La necessità di delimitare la collezione di scritti autorevoli sorse quando, all’inizio del


secondo secolo, gli gnostici cominciarono a comporre opere con gli stessi generi letterari
della grande Chiesa (vangeli, atti, epistole e apocalissi) per divulgare le loro dottrine. Si
avvertì allora il bisogno di criteri certi per distinguere i testi ortodossi da quelli
eterodossi. Alcuni gruppi estremisti giudeo-cristiani, come gli Ebioniti, avrebbero voluto
ladamnatio memoriae di Paolo, mentre i Montanisti conferivano un’eccessiva
importanza ai doni carismatici. Chi ebbe una decisiva influenza nel sostenere la dottrina
di Paolo fu Luca con i suoi Atti degli Apostoli, che in gran parte descrivono l’attività di
questo apostolo e il successo della sua missione. Anche Marcione contribuì, a suo modo,
al processo di recezione dei testi neo-testamentari con la sua scelta di Paolo e di Luca
come unici ”canonici”, poiché produsse una reazione che servì ad esplicitare quali scritti
erano già venerati dai cristiani. Si affermarono gradualmente dei criteri di discernimento,
fra cui la lettura pubblica e universale, l’apostolicità intesa come la tradizione autentica
di un apostolo, e specialmente la regula fidei (Ireneo), cioè la non contraddizione di uno
scritto con la tradizione apostolica trasmessa dai vescovi in tutte le chiese. Rispetto a
questa catholicitas mancò Marcione, limitando la tradizione apostolica solo a quella
paolina e trascurando quella petrina, giovannea e giudeocristiana.

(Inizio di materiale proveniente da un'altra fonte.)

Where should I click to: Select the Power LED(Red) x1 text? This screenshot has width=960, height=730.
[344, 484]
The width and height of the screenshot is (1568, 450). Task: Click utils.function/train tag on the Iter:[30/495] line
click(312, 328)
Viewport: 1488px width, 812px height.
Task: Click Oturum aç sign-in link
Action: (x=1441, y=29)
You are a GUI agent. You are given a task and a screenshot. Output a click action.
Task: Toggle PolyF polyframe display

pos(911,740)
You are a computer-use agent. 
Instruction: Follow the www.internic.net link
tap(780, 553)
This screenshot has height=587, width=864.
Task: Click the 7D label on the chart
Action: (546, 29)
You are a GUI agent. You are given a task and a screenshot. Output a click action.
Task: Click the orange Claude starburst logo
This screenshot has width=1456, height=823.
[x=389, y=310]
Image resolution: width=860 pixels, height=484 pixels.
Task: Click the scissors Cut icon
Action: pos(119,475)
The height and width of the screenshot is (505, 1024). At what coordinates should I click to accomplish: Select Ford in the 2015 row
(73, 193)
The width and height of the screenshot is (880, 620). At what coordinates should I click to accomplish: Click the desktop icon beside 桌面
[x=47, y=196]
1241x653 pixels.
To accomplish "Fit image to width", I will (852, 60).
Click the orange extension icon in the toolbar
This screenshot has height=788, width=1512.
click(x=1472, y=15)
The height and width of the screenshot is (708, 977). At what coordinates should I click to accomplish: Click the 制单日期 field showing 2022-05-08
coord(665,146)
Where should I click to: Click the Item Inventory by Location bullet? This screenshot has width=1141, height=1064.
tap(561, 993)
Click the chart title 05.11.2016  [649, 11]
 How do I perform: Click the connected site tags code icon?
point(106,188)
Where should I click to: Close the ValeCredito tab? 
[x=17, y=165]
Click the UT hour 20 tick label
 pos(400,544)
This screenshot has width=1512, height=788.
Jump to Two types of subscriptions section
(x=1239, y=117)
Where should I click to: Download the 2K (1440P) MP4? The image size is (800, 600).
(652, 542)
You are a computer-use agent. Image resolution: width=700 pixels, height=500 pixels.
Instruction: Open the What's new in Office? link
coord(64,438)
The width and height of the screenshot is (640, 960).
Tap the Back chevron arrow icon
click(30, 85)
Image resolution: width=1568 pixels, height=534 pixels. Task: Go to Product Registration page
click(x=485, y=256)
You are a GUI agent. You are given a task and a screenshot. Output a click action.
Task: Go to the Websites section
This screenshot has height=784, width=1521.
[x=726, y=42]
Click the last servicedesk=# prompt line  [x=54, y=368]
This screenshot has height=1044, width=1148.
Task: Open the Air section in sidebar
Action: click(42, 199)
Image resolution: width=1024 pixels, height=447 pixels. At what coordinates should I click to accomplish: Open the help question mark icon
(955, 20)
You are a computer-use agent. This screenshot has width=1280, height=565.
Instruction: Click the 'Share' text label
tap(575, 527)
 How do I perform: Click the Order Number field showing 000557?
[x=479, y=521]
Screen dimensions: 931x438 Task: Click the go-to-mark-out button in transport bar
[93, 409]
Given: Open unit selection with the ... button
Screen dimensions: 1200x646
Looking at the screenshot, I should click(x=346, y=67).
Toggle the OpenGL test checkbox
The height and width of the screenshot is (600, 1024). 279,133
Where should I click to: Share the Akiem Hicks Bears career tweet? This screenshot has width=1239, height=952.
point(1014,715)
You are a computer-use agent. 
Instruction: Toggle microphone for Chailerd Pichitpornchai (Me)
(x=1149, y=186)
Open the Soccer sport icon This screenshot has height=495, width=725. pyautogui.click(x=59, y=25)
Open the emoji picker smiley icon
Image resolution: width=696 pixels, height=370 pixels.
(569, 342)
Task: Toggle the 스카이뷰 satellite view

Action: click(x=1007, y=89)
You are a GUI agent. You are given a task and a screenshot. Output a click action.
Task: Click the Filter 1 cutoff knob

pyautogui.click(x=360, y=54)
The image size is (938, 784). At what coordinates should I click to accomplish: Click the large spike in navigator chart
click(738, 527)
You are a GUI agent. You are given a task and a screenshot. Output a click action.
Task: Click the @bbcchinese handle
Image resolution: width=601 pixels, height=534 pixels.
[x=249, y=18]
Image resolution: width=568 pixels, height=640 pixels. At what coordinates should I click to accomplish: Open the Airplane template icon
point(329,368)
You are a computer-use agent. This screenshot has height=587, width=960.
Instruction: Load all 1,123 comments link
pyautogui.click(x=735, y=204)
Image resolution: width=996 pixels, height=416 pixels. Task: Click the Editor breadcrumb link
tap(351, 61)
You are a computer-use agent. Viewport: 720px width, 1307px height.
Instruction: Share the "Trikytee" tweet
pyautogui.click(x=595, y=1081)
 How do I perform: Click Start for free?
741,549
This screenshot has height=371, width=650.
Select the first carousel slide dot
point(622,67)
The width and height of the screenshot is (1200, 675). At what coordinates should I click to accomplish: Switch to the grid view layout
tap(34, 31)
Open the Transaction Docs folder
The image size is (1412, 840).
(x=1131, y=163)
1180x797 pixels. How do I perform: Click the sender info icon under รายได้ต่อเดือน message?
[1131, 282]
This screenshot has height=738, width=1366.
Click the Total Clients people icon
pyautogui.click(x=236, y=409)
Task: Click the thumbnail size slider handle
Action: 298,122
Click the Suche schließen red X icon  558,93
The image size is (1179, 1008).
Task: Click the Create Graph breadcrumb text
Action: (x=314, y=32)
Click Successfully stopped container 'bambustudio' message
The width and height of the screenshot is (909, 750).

Dalla fine del secolo secondo in avanti cominciano ad apparire liste di libri del Nuovo
Testamento. Ebbero universale accettazione i quattro vangeli, gli Atti, tredici epistole
paoline, mentre si manifestarono esitazioni sulla Lettera agli Ebrei, sulle lettere
cattoliche e anche sull’Apocalisse. In alcune liste venivano aggiunti anche la prima
Lettera di Clemente, Il Pastore di Erma e qualche altro scritto. Questi però, non essendo
letti universalmente, non furono assunti nel Canone. Sulla base di un generale consenso
delle Chiese, espresso in numerose dichiarazioni del Magistero e attestato in importanti
pronunciamenti di vari sinodi locali, il Concilio di Ippona (alla fine del 4° secolo) fissò il
Canone del Nuovo Testamento, confermato dalla definizione dogmatica del Concilio di
Trento.

A differenza del Canone veterotestamentario, i ventisette libri del Nuovo Testamento


vengono ritenuti canonici da cattolici, ortodossi e protestanti. La recezione di questi libri
da parte della comunità credente esprime il riconoscimento della loro ispirazione divina
e della loro qualità di libri sacri e normativi.

Come già detto, per la Chiesa Cattolica il riconoscimento definitivo e ufficiale sia del
Canone ‘lungo’ dell’Antico Testamento sia dei ventisette scritti del Nuovo Testamento
avvenne nel Concilio di Trento (D-S 1501-1503). La definizione era stata resa necessaria
dal fatto che i riformatori escludevano i libri deuterocanonici dal Canone tradizionale.